Personal information
- Full name: Bjarki Christiansson Nielsen
- Date of birth: 2 November 1998 (age 27)
- Place of birth: Tórshavn, Faroe Islands
- Position: Winger

Team information
- Current team: AB Argir
- Number: 7

Youth career
- AB Argir

Senior career*
- Years: Team / Apps / (Gls)
- 2016–2020: AB Argir / 121 / (40)
- 2021–2024: B36 Tórshavn / 163 / (31)
- 2025: AB Argir

International career^{‡}
- 2019–2020: Faroe Islands U21 / 2 / (0)

= Bjarki Nielsen =

Faroese footballer (born 1998)

Bjarki Nielsen (born 2 November 1998) is a Faroese footballer who plays as a winger for AB Argir.

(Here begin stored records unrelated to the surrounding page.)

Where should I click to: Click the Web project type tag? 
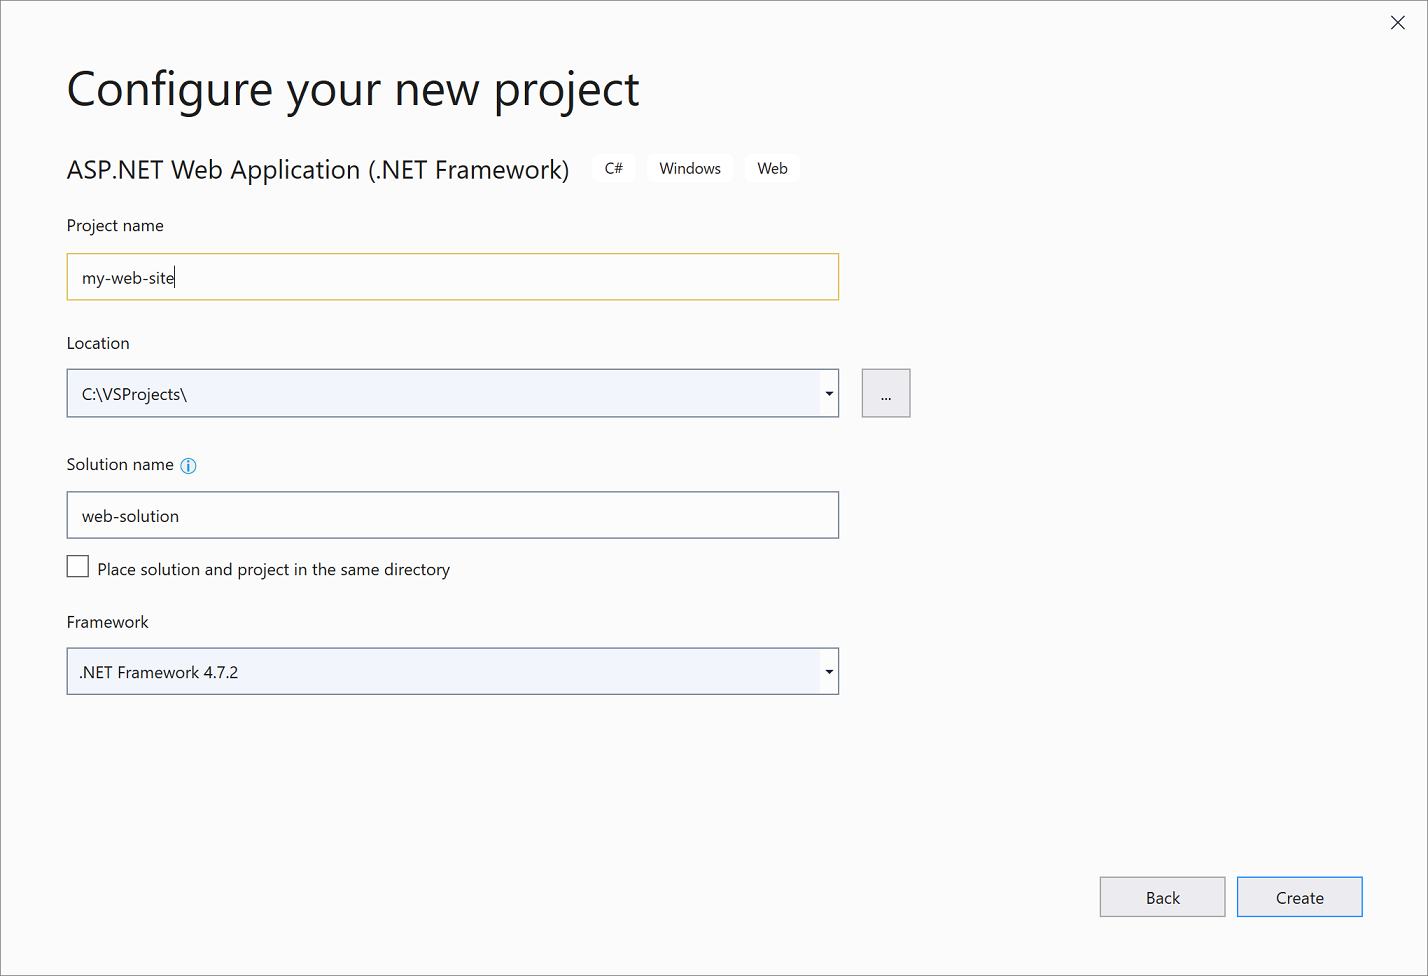point(772,169)
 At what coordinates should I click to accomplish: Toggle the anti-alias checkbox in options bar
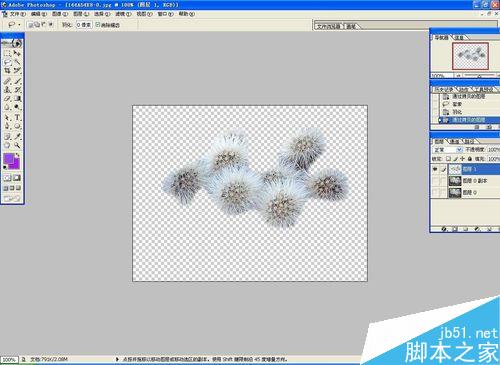click(x=98, y=24)
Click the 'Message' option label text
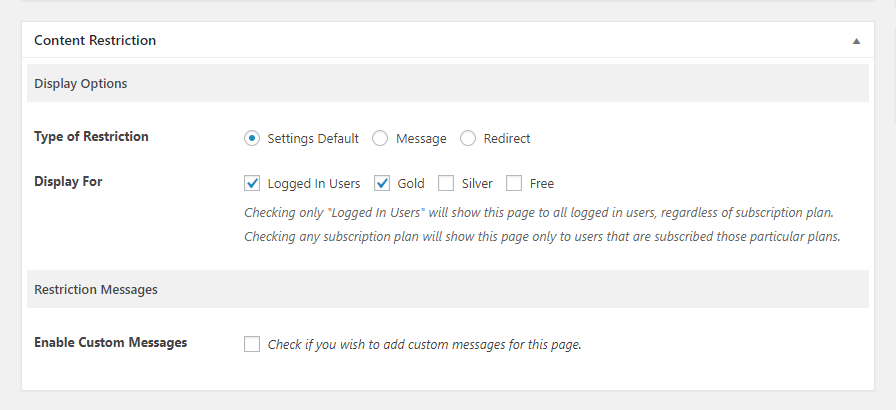Screen dimensions: 896x410 pos(421,139)
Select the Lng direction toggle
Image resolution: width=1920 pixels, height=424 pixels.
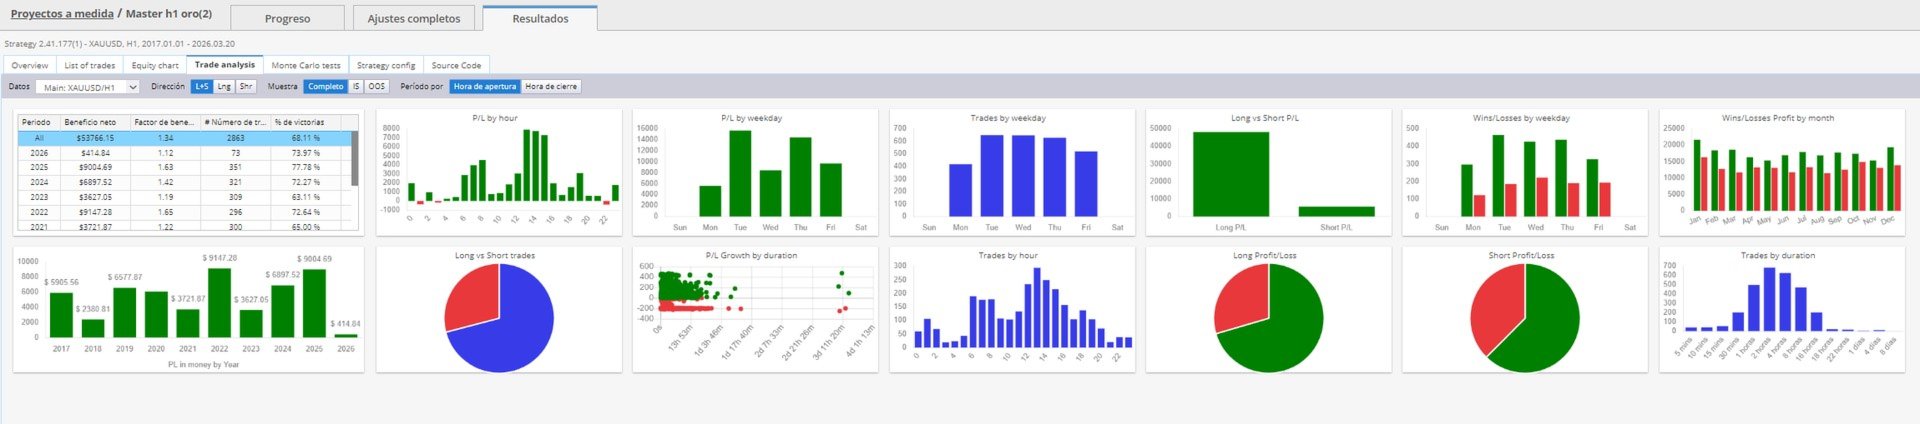(224, 87)
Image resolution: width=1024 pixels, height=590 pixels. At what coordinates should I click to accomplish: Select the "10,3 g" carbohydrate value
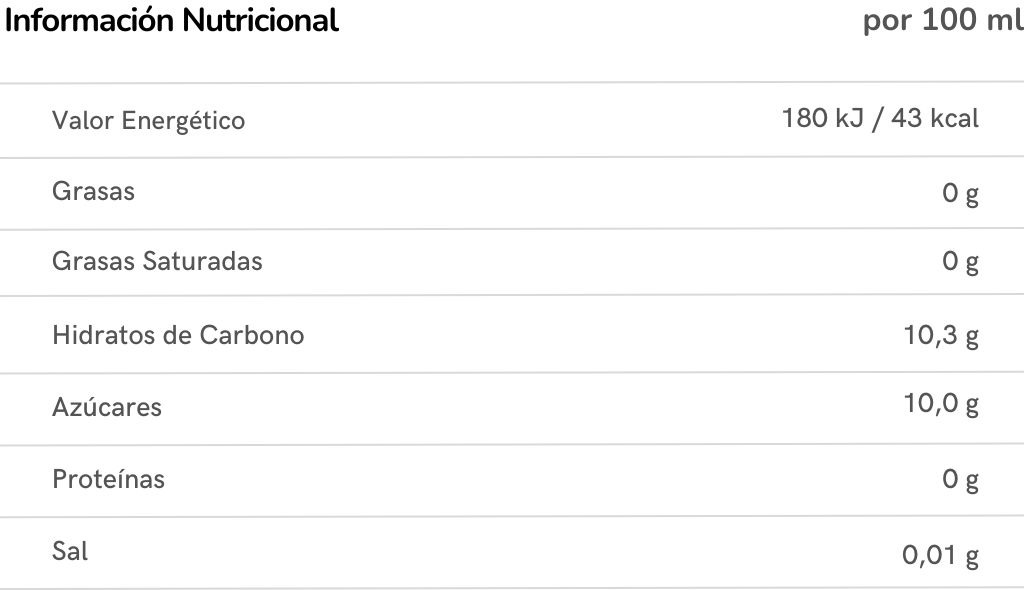pyautogui.click(x=941, y=335)
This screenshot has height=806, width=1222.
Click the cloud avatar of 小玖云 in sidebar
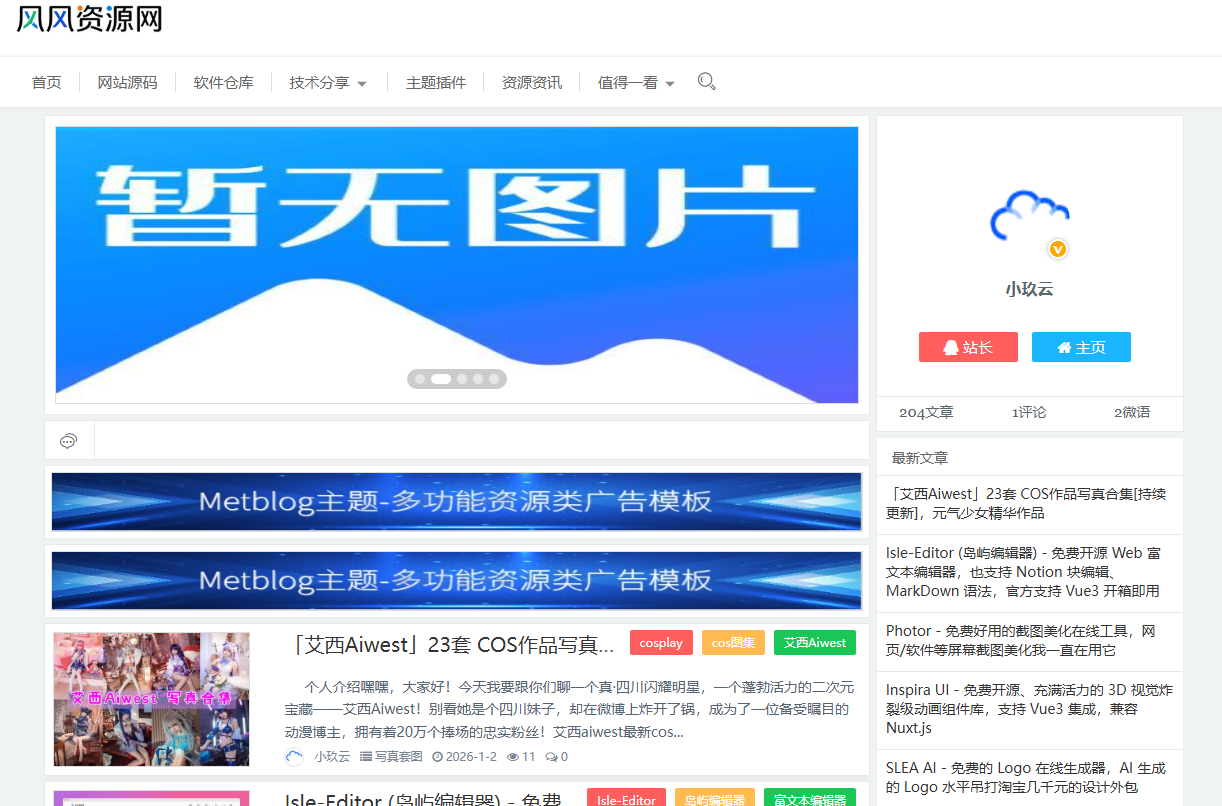tap(1029, 215)
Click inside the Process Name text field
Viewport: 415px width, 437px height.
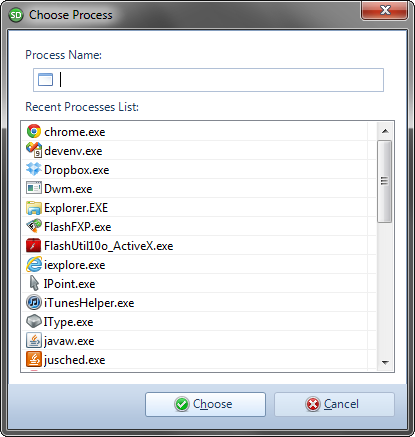tap(208, 80)
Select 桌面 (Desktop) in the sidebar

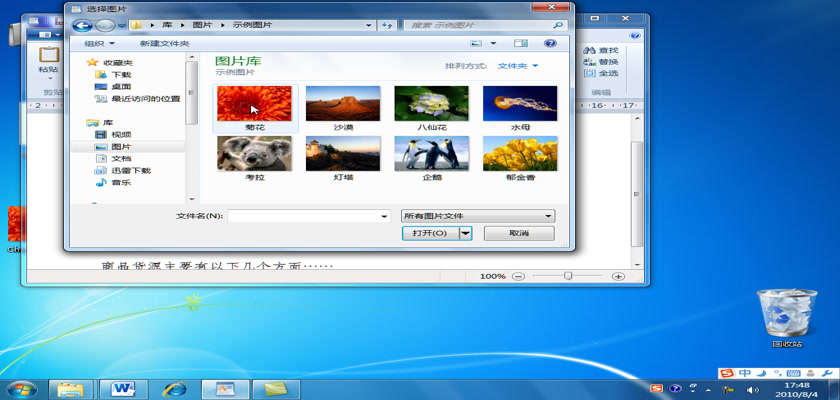point(120,86)
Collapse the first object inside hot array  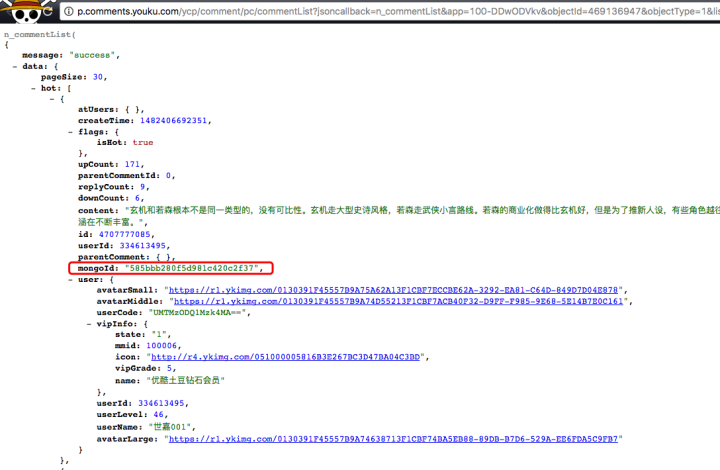(51, 98)
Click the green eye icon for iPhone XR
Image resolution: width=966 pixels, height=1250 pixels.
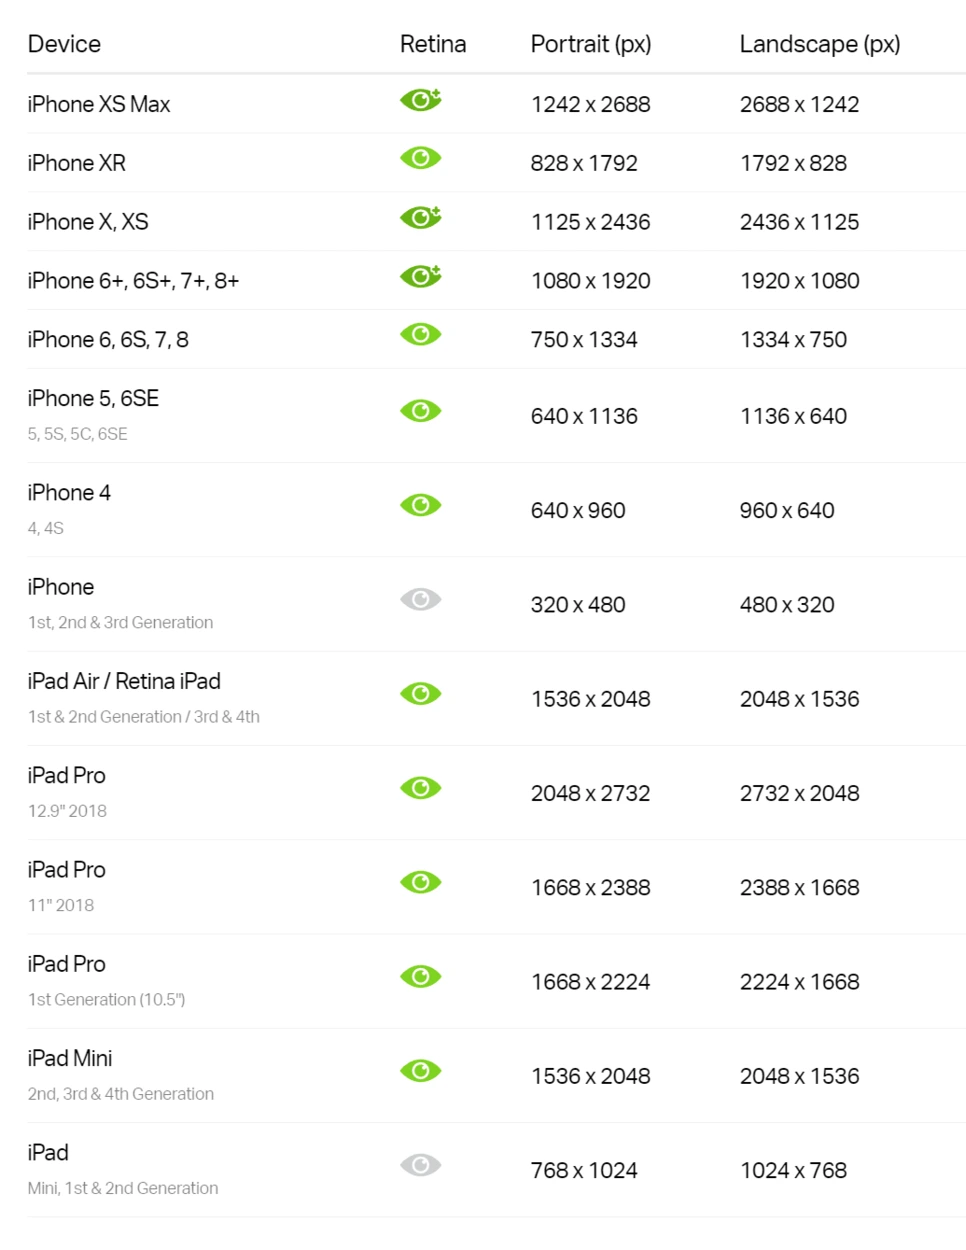coord(421,158)
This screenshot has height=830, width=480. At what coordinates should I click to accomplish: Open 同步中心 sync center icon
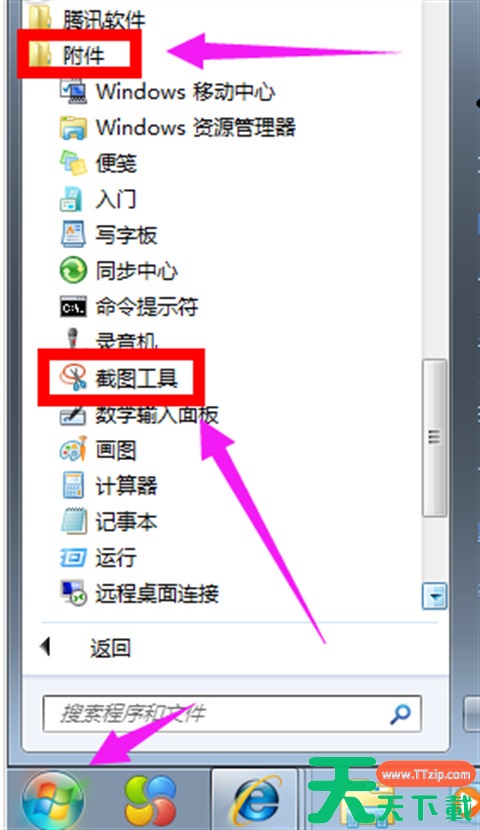click(x=73, y=270)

In 2020, he moved from AB Argir to B36 Tórshavn, where he established himself as a significant player. He also became a fan favourite, and in 2023 he was honoured as player of the year by the B36 supporters.
After a rather disappointing 2024 season, he decided to return to AB Argir

==Career==
Bjarki Nielsen started his senior career in 2016 in AB Argir, where he also had played as a youth. He played there for five seasons before moving to B36 Tórshavn, where he now is one of the leading players. In 2023 the B36 Tórshavn fan's appointed him the player of the year.

Bjarki Nielsen made his international debut for the Faroe Islands U21 on 6 September 2019 in a UEFA Euro 2020 qualifying match against Montenegro, which finished as a 3–0 away loss.

Today Bjarki Nielsen is the captain of his youth club AB Argir.